Cuentan los historiadores que aunque entre Martín Lutero y Felipe Melanchton había una considerable diferencia de edad y de temperamento, pues el primero era unos catorce años mayor que el segundo y era, aquél, más violento que éste en la manera de tratar los asuntos relacionados con la Reforma, y aunque algunas veces también estuvieron distanciados un poco por tener algunas diferencias doctrinales, los dos grandes reformadores siempre estuvieron vinculados por profundos y fuertes vínculos de compañerismo cristiano que les hicieron olvidar las diferencias y ponerse de acuerdo. En el fondo de su corazón se amaban cristianamente, y por lo mismo triunfaban el amor y el respeto que se tenían mutuamente; y cuando murió Lutero, Felipe Melanchton pronunció una oración fúnebre muy elogiosa para aquel hombre de Dios.


La pandemia, con sus restricciones y el distanciamiento físico obligatorio, lanzaron un desafío a nuestra forma de entender y practicar el compañerismo y la comunión. El interés legítimo de resguardar nuestra salud y la de nuestros seres queridos  nos condujo a la tentación de vivir la fe de modo intimista e individualista, olvidando que somos el Cuerpo de Cristo, una comunidad fraterna de amor y comunión.
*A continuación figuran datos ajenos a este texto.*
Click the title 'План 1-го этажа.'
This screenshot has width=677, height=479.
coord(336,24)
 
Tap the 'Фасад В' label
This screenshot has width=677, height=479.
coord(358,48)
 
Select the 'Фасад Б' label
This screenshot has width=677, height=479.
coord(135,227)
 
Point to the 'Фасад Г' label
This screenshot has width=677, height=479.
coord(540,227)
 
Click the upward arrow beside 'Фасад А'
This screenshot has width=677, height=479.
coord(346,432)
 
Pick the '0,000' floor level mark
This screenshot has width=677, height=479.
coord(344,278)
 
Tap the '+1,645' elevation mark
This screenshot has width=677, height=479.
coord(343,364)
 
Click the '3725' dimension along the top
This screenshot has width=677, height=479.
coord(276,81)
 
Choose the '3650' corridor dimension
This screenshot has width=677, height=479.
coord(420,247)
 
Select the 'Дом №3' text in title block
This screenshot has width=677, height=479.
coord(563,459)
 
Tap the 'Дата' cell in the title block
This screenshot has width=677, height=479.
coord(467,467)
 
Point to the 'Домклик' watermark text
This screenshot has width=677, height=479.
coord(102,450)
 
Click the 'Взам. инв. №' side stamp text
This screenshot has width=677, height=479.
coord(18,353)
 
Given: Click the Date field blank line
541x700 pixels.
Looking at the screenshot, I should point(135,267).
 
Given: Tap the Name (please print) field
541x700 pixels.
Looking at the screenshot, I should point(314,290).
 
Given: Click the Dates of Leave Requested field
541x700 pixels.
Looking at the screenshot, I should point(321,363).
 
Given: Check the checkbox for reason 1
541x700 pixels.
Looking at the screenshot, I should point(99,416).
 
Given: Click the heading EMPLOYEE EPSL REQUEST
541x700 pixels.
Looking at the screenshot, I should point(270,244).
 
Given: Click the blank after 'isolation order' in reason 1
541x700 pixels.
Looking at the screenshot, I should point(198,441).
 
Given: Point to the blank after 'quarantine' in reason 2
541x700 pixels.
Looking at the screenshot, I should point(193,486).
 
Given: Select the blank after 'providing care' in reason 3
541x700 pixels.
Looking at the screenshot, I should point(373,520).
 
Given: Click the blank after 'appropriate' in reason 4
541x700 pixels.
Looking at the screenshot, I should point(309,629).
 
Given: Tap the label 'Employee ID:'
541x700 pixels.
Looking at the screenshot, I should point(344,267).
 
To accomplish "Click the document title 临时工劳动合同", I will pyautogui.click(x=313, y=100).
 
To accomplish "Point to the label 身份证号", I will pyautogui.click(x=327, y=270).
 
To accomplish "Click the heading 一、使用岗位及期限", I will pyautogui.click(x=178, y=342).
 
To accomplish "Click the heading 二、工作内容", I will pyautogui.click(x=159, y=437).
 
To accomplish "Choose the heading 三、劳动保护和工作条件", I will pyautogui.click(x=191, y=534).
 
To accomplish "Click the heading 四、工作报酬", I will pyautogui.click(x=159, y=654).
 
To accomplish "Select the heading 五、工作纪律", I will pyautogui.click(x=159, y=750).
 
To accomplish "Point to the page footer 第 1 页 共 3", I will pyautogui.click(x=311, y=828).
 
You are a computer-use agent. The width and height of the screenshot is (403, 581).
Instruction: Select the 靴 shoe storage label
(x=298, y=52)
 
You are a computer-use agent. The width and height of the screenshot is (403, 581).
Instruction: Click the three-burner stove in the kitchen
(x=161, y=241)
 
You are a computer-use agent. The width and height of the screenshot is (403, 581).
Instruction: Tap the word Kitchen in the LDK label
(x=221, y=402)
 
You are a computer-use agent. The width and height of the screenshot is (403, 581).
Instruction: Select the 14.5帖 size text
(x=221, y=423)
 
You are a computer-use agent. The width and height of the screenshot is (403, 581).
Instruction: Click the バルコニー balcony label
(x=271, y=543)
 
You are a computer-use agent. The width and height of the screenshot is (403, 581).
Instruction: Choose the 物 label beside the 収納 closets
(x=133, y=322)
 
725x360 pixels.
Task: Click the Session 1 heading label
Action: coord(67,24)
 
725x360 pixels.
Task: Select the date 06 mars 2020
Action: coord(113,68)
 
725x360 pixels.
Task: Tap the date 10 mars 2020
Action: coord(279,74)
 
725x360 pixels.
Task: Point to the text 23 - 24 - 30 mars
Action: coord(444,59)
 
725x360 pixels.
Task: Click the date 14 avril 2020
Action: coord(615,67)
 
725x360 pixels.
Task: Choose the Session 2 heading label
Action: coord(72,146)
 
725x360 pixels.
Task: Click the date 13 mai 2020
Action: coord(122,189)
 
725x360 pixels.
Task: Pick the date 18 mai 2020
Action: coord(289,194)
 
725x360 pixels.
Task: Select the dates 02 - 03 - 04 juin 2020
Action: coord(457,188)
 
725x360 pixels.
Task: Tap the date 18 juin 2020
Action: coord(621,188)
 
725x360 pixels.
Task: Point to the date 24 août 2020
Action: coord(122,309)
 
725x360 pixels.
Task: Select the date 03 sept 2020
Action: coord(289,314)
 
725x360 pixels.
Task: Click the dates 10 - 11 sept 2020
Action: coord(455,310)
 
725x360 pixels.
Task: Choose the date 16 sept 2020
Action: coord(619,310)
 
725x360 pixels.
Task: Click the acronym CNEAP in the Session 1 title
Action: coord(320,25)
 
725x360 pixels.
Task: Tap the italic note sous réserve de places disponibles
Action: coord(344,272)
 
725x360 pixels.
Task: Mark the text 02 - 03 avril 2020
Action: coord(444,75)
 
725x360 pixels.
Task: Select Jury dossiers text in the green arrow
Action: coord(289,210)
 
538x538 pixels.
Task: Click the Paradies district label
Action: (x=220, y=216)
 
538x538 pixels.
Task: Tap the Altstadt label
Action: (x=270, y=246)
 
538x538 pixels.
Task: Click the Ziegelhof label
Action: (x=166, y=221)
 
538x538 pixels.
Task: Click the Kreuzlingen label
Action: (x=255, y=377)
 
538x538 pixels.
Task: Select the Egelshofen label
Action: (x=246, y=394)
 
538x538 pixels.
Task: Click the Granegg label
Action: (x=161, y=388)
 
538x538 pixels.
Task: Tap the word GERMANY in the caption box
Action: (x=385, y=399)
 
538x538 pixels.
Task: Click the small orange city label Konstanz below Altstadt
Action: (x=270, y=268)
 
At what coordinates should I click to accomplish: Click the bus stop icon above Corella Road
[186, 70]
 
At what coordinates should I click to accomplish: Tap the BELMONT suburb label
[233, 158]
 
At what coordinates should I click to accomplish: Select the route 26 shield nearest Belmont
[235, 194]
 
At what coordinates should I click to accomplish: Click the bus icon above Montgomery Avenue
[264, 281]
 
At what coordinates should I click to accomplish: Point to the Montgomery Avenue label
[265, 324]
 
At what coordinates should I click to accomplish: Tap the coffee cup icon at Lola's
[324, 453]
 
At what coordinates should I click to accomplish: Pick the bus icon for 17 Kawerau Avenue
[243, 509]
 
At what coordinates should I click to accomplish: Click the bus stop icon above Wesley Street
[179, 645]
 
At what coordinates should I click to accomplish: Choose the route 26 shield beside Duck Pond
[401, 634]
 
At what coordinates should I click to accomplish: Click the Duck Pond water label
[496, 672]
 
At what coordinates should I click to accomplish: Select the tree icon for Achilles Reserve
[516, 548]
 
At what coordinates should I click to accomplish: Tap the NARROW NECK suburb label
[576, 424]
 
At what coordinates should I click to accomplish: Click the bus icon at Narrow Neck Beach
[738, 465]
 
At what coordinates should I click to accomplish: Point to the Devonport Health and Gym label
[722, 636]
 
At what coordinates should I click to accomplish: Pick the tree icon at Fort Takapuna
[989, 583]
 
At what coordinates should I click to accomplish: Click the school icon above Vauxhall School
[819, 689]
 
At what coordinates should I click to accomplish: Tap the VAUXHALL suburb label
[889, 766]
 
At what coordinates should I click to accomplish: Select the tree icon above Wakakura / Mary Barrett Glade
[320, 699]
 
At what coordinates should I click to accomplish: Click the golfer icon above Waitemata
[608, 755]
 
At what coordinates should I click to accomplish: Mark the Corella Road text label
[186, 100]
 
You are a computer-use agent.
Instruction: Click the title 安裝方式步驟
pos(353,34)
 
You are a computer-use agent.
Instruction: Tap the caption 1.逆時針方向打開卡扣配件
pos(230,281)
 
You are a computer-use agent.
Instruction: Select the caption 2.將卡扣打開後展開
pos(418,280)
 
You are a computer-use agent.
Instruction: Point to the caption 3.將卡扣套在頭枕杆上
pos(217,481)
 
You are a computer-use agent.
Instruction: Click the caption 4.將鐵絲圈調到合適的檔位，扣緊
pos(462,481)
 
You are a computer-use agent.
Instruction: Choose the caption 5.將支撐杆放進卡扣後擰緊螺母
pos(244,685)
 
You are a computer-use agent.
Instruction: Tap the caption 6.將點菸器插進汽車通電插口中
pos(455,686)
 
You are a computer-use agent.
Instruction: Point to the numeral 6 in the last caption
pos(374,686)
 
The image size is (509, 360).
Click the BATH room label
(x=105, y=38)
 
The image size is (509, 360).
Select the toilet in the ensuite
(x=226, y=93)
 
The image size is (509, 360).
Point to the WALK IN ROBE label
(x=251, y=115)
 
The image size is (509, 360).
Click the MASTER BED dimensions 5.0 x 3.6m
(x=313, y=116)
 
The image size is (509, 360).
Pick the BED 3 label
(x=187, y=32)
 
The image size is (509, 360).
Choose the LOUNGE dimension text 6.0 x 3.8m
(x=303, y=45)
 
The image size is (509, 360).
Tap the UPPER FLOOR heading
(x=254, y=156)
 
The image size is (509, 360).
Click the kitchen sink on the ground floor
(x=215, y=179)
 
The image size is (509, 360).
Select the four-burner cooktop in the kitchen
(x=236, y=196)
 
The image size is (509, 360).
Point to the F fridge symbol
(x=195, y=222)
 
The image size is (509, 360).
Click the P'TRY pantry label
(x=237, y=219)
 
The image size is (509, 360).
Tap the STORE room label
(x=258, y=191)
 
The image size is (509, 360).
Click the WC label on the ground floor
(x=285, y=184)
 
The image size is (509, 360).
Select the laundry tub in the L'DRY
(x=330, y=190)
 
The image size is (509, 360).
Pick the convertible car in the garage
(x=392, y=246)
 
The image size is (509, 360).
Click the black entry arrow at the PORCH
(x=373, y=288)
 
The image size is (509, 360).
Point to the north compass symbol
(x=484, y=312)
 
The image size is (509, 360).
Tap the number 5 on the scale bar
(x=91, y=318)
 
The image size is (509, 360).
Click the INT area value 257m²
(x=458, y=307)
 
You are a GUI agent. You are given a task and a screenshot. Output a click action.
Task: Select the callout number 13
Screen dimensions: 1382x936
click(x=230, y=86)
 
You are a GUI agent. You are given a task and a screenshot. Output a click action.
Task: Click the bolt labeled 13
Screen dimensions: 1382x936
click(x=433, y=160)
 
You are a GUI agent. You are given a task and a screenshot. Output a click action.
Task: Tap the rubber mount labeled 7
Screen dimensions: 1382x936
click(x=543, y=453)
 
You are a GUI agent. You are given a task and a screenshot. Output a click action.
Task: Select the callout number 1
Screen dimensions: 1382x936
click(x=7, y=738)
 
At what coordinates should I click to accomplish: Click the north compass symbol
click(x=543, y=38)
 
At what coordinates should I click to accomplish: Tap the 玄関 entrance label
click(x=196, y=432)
Podemos estar distanciados por las circunstancias, pero permanecemos unidos en Cristo.




La iglesia cristiana es más que una agrupación de individuos que profesan la misma doctrina o practican los mismos ritos; es creación del Espíritu Santo por medio de la Palabra de reconciliación. Jesucristo, Dios mismo, cargó con todos los pecados del mundo a través del bautismo que recibió de Juan el Bautista, fue condenado por todos los pecados al derramar Su sangre hasta morir en la Cruz; se levantó de entre los muertos y así ha completado la obra de salvación para hacernos justos delante del Señor. En la iglesia cristiana, la comunión de los santos, Cristo vive y actúa. Con esa certeza, podemos estar seguros de que ningún distanciamiento, ninguna enfermedad, ninguna ley humana podrá separarnos ni desanimarnos. Nuestra victoria está asegurada, porque nuestra victoria es Cristo "Aquel que todo lo llena a plenitud."